Material for the task:
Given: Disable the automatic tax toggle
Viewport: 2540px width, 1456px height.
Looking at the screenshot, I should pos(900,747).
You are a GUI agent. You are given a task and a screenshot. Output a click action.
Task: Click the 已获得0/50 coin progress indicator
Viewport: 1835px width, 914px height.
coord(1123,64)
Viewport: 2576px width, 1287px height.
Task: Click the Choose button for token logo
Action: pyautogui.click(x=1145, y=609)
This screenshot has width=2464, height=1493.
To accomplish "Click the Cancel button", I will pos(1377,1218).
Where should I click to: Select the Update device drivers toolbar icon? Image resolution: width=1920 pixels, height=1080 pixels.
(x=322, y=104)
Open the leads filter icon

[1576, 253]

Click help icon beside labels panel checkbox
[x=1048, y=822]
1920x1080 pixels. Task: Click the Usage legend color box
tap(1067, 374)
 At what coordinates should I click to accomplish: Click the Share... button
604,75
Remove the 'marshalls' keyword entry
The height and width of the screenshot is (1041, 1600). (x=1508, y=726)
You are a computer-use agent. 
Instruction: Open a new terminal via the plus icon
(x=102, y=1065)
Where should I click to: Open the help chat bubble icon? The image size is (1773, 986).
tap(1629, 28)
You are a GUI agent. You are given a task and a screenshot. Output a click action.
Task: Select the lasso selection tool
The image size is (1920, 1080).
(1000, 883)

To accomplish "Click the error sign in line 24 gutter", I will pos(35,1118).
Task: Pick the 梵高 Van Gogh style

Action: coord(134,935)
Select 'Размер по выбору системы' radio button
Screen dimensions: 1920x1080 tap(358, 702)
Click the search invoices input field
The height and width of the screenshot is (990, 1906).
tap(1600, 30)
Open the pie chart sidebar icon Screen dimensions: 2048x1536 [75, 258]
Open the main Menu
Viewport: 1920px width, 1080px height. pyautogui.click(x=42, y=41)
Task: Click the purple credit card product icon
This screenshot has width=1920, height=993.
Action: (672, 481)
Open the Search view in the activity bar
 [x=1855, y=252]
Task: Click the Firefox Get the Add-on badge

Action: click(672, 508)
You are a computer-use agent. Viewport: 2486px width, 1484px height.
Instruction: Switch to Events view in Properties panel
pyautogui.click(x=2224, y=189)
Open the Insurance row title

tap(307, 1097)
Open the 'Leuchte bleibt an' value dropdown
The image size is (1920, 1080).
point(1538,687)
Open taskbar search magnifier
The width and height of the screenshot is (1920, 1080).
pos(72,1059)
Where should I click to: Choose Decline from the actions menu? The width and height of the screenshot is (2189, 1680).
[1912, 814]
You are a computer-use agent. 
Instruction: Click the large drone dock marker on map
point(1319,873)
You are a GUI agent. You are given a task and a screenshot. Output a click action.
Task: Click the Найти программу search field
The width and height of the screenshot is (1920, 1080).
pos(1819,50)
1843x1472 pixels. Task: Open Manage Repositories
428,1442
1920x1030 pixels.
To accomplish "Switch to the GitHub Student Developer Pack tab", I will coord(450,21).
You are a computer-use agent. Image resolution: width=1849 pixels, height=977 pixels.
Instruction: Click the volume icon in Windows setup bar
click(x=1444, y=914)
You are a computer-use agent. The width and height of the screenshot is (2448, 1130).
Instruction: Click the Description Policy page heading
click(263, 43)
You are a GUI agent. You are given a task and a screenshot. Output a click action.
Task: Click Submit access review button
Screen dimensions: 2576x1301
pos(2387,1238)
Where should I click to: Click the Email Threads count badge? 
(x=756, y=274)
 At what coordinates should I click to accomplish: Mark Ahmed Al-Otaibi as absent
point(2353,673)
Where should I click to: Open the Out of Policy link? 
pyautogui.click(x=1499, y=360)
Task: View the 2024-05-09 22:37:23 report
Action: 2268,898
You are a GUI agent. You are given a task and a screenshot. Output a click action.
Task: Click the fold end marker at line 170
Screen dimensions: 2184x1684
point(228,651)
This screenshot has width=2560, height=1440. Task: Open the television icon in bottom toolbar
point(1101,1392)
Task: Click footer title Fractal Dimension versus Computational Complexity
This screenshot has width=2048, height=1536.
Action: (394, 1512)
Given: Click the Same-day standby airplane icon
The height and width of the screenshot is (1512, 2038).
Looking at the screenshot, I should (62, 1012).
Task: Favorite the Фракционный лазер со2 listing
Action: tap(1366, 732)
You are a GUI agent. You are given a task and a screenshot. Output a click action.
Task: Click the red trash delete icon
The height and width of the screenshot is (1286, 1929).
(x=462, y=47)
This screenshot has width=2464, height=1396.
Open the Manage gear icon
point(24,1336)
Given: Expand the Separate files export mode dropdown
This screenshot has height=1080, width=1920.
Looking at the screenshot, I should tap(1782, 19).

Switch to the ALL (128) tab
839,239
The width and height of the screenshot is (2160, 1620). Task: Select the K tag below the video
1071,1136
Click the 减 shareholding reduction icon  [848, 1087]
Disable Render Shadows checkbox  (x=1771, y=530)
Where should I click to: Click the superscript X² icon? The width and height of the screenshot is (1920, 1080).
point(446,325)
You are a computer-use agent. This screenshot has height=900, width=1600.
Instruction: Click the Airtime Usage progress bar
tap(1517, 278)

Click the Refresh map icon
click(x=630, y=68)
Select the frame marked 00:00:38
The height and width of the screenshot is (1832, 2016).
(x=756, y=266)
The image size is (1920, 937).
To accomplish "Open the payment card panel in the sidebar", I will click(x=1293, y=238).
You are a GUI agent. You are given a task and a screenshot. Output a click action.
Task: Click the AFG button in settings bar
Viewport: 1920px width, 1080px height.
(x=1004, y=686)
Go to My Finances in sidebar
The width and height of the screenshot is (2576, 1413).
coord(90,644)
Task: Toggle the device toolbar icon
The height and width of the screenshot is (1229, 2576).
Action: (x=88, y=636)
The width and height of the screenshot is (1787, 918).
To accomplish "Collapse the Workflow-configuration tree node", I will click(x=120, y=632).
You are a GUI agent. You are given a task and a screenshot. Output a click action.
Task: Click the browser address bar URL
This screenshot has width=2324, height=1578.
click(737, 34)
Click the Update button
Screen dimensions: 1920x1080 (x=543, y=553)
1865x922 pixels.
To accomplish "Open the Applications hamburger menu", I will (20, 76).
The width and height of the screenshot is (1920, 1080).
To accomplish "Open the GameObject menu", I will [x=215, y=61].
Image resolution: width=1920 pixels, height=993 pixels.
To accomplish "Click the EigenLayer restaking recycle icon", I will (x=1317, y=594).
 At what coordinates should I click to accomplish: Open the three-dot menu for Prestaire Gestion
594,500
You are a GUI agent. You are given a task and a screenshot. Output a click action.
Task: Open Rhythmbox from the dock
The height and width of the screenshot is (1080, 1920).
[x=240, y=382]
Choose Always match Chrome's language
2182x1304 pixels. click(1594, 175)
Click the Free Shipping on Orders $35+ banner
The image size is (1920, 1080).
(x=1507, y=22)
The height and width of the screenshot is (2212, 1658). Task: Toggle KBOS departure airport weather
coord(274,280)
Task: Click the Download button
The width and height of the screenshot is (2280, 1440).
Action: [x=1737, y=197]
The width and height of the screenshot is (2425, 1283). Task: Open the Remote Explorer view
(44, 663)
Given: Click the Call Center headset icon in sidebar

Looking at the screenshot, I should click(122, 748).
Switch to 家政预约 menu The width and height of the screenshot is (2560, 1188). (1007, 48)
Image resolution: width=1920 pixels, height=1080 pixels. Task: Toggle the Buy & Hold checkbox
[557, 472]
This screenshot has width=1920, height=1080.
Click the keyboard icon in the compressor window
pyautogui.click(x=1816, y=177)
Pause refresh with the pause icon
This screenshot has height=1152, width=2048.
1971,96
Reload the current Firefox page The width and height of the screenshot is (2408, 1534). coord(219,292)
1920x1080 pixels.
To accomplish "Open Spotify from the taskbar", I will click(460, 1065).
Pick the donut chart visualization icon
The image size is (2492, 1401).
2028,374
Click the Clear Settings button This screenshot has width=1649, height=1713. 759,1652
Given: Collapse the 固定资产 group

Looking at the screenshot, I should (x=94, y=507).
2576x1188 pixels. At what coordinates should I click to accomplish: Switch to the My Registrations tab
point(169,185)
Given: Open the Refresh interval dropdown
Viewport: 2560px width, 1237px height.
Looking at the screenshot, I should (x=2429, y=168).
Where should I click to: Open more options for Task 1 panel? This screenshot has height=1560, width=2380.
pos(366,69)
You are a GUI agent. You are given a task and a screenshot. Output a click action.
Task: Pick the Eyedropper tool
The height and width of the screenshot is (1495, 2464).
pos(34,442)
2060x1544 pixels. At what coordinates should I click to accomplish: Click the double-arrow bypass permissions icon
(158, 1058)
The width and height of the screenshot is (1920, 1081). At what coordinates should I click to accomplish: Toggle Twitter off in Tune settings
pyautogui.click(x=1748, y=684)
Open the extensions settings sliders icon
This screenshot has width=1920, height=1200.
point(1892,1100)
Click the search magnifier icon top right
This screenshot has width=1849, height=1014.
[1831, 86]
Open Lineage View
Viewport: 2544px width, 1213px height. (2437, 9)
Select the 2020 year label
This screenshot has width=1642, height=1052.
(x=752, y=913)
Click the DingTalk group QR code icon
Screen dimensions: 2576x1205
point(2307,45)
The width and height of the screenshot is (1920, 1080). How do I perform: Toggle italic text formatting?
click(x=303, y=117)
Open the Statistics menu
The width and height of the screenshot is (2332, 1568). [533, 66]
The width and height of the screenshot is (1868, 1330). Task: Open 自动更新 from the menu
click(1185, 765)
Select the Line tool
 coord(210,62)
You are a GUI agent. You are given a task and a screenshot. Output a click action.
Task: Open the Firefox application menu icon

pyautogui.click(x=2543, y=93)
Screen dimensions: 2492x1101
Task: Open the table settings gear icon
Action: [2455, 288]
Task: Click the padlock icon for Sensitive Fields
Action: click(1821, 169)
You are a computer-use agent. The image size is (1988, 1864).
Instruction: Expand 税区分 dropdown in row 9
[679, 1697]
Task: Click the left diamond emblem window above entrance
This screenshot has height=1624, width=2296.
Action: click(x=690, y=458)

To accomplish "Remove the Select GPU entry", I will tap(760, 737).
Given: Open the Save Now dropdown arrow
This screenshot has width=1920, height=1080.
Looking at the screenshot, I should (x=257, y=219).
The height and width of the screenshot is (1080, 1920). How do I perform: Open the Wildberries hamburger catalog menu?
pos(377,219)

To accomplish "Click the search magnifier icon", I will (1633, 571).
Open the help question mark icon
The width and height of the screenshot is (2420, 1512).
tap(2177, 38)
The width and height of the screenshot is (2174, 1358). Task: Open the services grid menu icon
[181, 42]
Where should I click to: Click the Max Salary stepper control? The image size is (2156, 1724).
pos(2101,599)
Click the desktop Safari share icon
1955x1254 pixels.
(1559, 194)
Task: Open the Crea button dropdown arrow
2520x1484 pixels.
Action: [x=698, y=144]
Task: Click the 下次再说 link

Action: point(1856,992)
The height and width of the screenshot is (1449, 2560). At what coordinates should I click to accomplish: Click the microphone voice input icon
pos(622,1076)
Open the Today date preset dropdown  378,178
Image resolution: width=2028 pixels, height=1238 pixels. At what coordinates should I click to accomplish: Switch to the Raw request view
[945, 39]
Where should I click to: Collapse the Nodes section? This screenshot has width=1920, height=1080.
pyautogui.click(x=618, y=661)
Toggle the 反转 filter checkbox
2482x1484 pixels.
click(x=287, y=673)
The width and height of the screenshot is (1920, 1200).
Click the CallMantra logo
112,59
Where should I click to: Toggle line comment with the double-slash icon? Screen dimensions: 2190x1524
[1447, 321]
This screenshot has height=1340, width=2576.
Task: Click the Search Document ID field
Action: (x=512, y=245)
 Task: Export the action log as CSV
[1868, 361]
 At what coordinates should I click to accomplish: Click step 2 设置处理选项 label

Problem to solve:
Wherever "computer" turns up in the records, copy the whole line.

Expected answer:
You are a computer-use agent. 
You are a computer-use agent. Viewport: 2486px width, 1484px height.
You are a computer-use agent. 
You are a computer-use agent. Image resolution: width=1849 pixels, height=977 pixels.
You are a computer-use agent. The width and height of the screenshot is (2448, 1130).
You are a computer-use agent. This screenshot has height=900, width=1600.
You are a computer-use agent. The image size is (1988, 1864).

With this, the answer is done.